Flüchtende Zivilisten im Jemen beschossen: Dutzende Tote

Aden/Washington (APA/AFP/dpa) - Dutzende Zivilisten haben sich am Mittwoch vor den Kämpfen in der jemenitischen Hafenstadt Aden aufs Meer ge...

Aden/Washington (APA/AFP/dpa) - Dutzende Zivilisten haben sich am Mittwoch vor den Kämpfen in der jemenitischen Hafenstadt Aden aufs Meer gerettet und sind dort durch Granatfeuer getötet worden. Wie ein Vertreter der Gesundheitsbehörde von Aden mitteilte, wurden 32 Tote und 67 Verletzte in die Krankenhäuser der Stadt eingeliefert. Bei dem Beschuss wurden demnach ein Fischerhafen und ein Frachtkahn getroffen.

Der Beamte machte für den Beschuss schiitische Houthi-Rebellen verantwortlich. Die Rebellen und die mit ihnen verbündeten Soldaten halten dem ehemaligen Staatschef Ali Abdullah Saleh die Treue. Sie versuchen seit Tagen, das Tawahi-Viertel im Zentrum der südjemenitischen Stadt einzunehmen. Dort befindet sich der Sitz von Aden TV. Der Sender steht dem nach Saudi-Arabien geflohenen Präsidenten Abd Rabbo Mansur Hadi nahe.

Hadi hatte nach seiner Flucht nach Riad im März das benachbarte Königreich um militärische Unterstützung gebeten. Saudi-Arabien und verbündete arabische Staaten begannen daraufhin am 26. März mit Unterstützung der USA, Luftangriffe auf mutmaßliche Stellungen der Houthi-Rebellen zu fliegen. Dabei kommen auch immer wieder Zivilisten ums Leben. Die Allianz begründet ihre Intervention auch damit, dass der Iran die Houthis unterstütze. Teheran bestreitet das.

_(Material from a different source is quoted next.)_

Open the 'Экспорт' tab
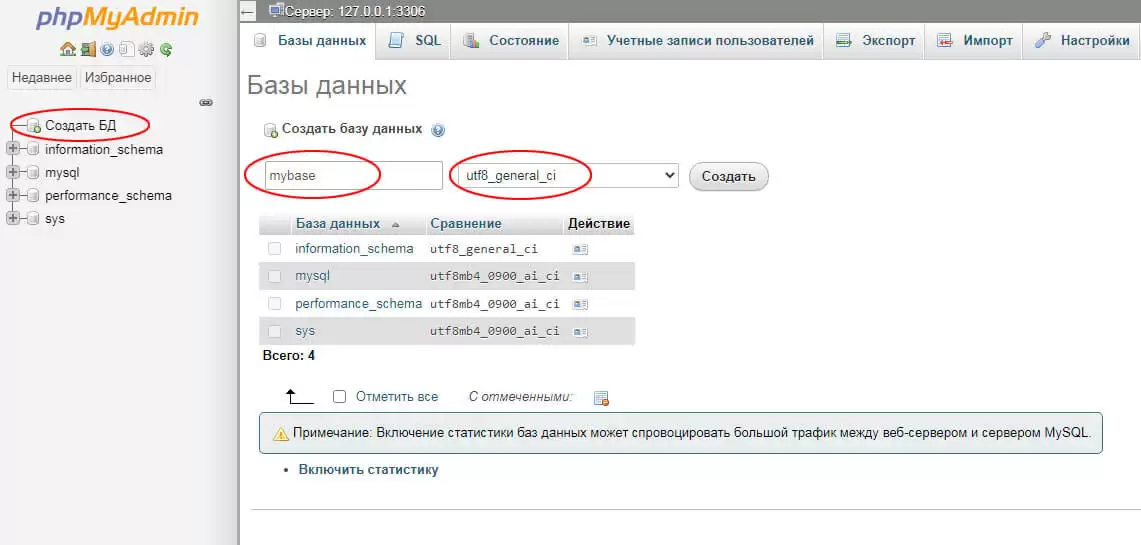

Die USA haben unterdessen humanitäre Hilfe in Höhe von 68 Millionen Dollar (61,17 Mio. Euro) für die Betroffenen der Bombardements im Jemen versprochen. Es soll unter anderem für Wasser, Lebensmittel, Unterkünfte und medizinische Versorgung genutzt werden, wie das Außenministerium in Washington am Mittwoch mitteilte. Zugleich hofft die US-Regierung nach eigener Aussage auf ein baldiges Ende der Luftangriffe. Bei den Kämpfen wurden nach UNO-Angaben bisher 646 Zivilisten getötet und 1364 weitere verletzt.